President Recep Tayyip Erdogan announced a sweeping national artificial intelligence strategy on Saturday, committing at least $10 billion in largely private-sector investment and positioning Türkiye as a contender in the global race for digital supremacy.
Speaking at the Türkiye Artificial Intelligence Summit at Tersane Istanbul, a historic shipyard complex whose origins trace back to the reign of Ottoman Sultan Mehmed II, Erdogan unveiled the country's AI Action Plan for 2026-2030, a four-pillar framework built around the principles of discovery, use, production, and governance. The setting was deliberate. A venue rooted in centuries of statecraft and maritime power served as the backdrop for a plan Erdogan cast as equally consequential for the nation's future. "We will carry Türkiye among the leading countries of the artificial intelligence age," he said.
The centrepiece of the plan is an infrastructure push to scale Türkiye's installed data center capacity to at least one gigawatt by 2030, from a base that lags well behind major technology powers.
The $10 billion mobilization, drawn primarily from the private sector, is intended to fund data centers, cloud computing, and AI infrastructure. Legal regulations will be introduced requiring data centers to meet international standards and energy efficiency requirements, Erdogan said.
At least two percent of public investment programs will be directed to AI projects, with the government acting as an early adopter and reference customer for domestic AI solutions.
Small and medium-sized enterprises, particularly in health, energy, and smart manufacturing, will receive support through a new AI voucher program. E-government will also be treated as a front-line showcase, enabling citizens to experience AI-supported public services directly.
The plan sets firm numerical targets for human capital. Türkiye will produce 10,000 advanced AI specialists and 100,000 AI application professionals under the new framework.
Beyond the specialist pipeline, the government will roll out AI literacy workshops across all 81 of the country's provinces, aiming to train five million citizens within two years. "We will launch the National Artificial Intelligence Literacy Program to ensure that people of all ages understand artificial intelligence correctly and use it safely," Erdogan said.

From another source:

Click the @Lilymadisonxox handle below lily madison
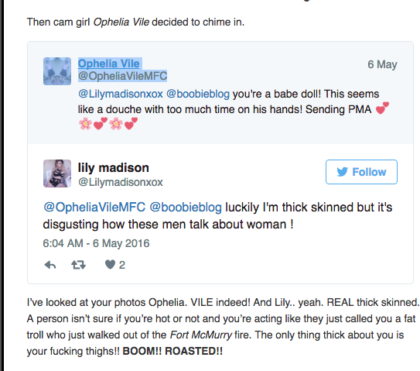 click(121, 183)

To underpin research and commercial applications, Türkiye will establish a National Data Library offering at least 2,000 public datasets drawn from health, agriculture, defense, and e-commerce. A new regulatory framework, built on a proportional and risk-based approach, is designed to protect user rights while providing the predictability that investors require.

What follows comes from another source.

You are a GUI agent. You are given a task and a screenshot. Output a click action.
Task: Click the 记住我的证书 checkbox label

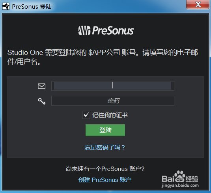point(110,115)
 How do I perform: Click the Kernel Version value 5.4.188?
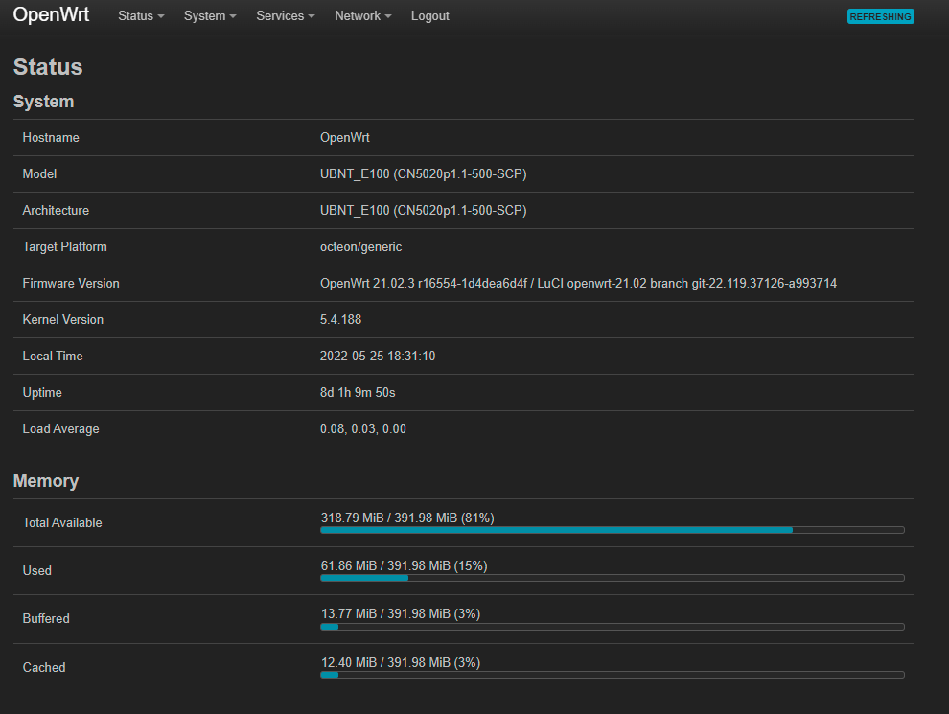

Erdogan pointed to a cluster of domestic large language model projects already underway as evidence that Türkiye is moving in that direction. He cited TUBITAK's Bilge model, an initiative by state-backed scientific research body TUBITAK; the T3 AI model, developed jointly by the T3 Foundation and Baykar, the drone manufacturer that last year launched a beta version of its open-source model on the TEKNOFEST social platform; and HAVELSAN's nine-billion-parameter model running on the MAIN platform, a defense-sector enterprise AI system designed to operate in secure, closed environments.
Türkiye, Erdogan argued, had been building toward this moment for more than two decades. He cited a national innovation base comprising over 1,700 research, development, and design centers, 114 technoparks, and more than 13,000 technology companies accumulated over 23 years.

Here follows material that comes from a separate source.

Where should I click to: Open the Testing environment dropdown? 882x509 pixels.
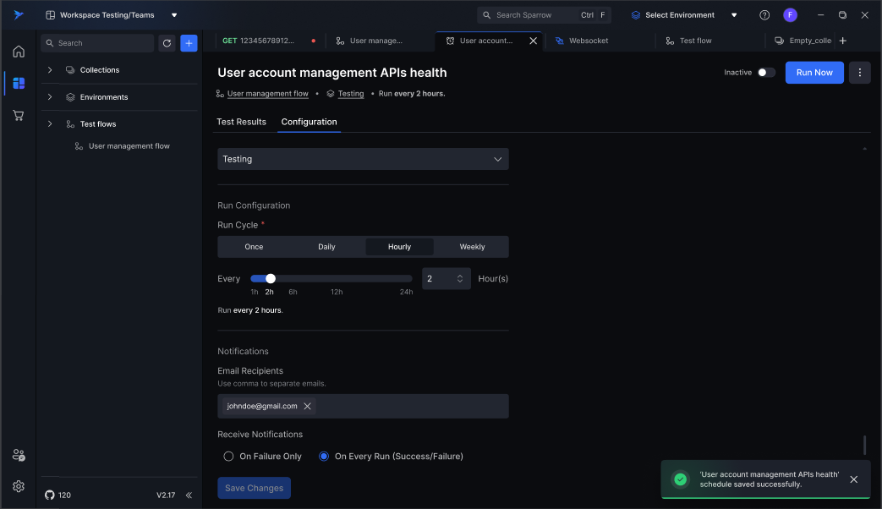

He also listed recent milestones in digital independence, including the commercial launch of 5G services on March 31, the creation of a Cybersecurity Presidency, and the 2024 deployment of Turksat 6A, the country's first domestically produced communications satellite, which made Türkiye one of eleven countries capable of building its own satellite.
Erdogan said political, military, and economic power can no longer be separated from digital sovereignty, describing digital capacity as a force multiplier in contemporary statecraft.
On the governance and diplomacy front, Istanbul will serve as Türkiye's international AI showcase and investment hub, with Terminal Istanbul designated as a venue for entrepreneurs and global investors.
Erdogan said Türkiye intends to take an active role in shaping human-centered AI governance standards at the OECD, the G20, the United Nations, and other multilateral platforms.
Perhaps the most ambitious multilateral dimension of the plan is a proposal to develop a joint large language model spanning the Turkic language family in cooperation with the Organization of Turkic States, an intergovernmental body whose members include Azerbaijan, Kazakhstan, Kyrgyzstan, and Uzbekistan.
The proposed model would cover the three major branches of the Turkic linguistic tree, the Oghuz group, which includes Turkish, Azerbaijani, and Turkmen; the Kipchak group, encompassing Kazakh and Kyrgyz; and the Karluk group, which includes Uzbek.
Such a model, if realized, would come as one of the few multilateral AI language projects organized along ethno-linguistic rather than national lines.